Sulfur dioxide emissions are down by about two-thirds, and oxides of nitrogen by about one-third.

These downward trends will continue under the provisions of the Clean Air Act, and accelerate under the President's Clear Skies Initiative, which will also for the first time begin to reduce mercury emissions.

All that is very good news.

But we can do better, and we should not have to wait 10 to 15 years for the FutureGen power plant of the future to do so. 

Currently available technology can push particulate emissions reductions to 99.5 percent, SOX reductions to as much as 98 percent, and NOX reductions to 80 percent.

At the same time, available technologies can improve plant efficiency by 10 percent or more, producing more electricity with less fuel -- and with a consequent reduction in greenhouse gas emissions.

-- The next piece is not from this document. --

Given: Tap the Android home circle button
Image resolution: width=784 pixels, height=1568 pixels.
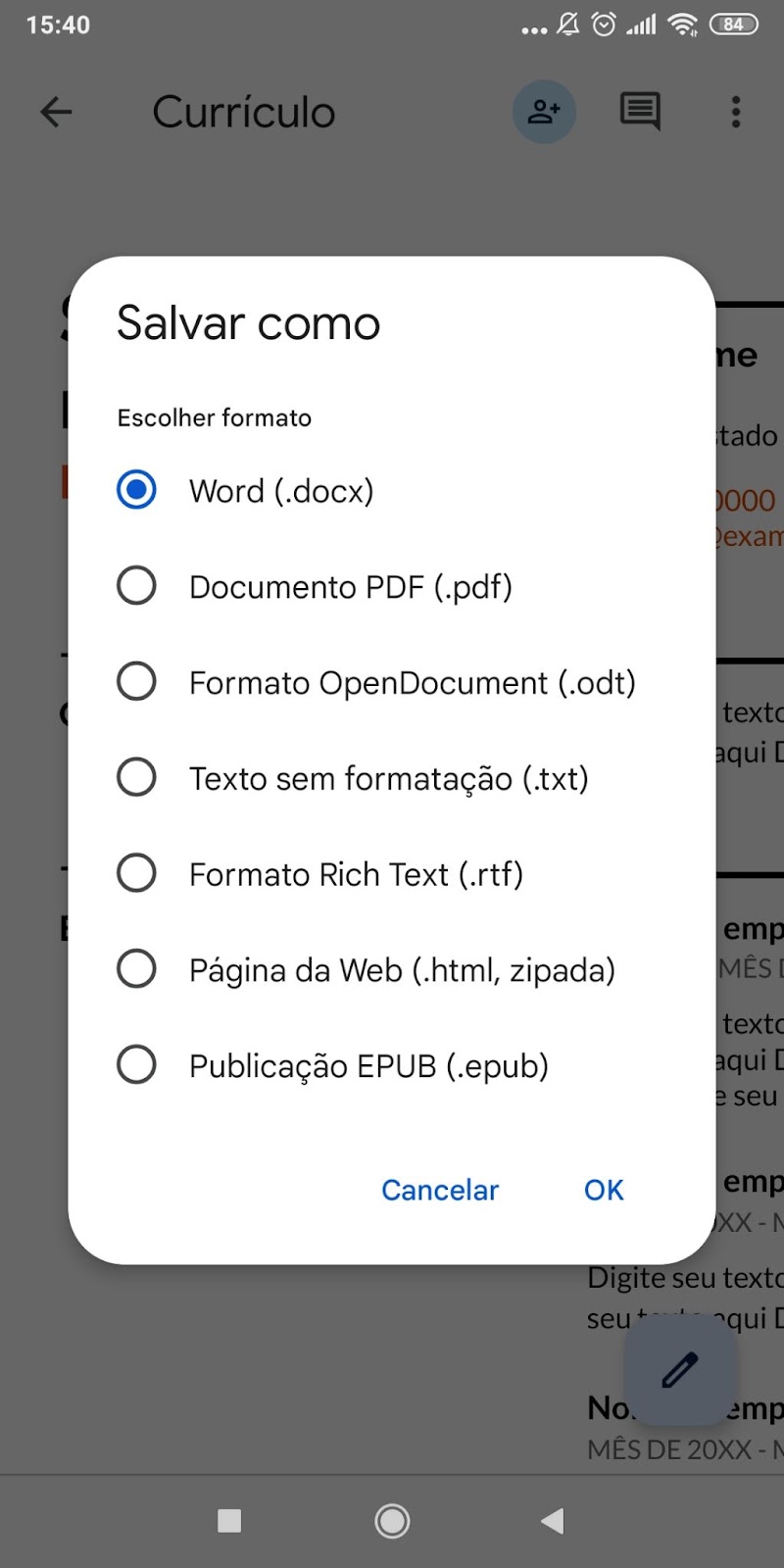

The long-term price outlook for natural gas, coal's principal competition for power generation, makes clean coal plants outfitted with these new technologies price competitive.

There is, in short, every reason to begin building clean coal power generation plants, and no reason not to.

Yet burdensome permitting rules for new coal plants, and opposition from state and local governments and the general public, have combined to create lengthy and frustrating processes that discourage potential investors in these needed plants, as well as the companies that want to build them. 

We need to find ways to get timely approvals for new clean coal plants. 

When I say timely I mean we need to reduce the approval process from 10 to12 years, as prevails today, to one to two years.

And we need to do it quickly.

That is why I am requesting that the National Coal Council conduct a study to determine options for the expeditious construction of new, coal-based electricity generation plants to maintain our nation's fuel diversity.

I would like in particular to ask you to examine options for the conversion of our oldest coal-burning plants to new clean coal facilities.

No better organization than the Coal Council exists to carry out this study.

Your members have unmatched knowledge and expertise concerning the industry, and you represent a broad spectrum of industry, state and public interest organizations.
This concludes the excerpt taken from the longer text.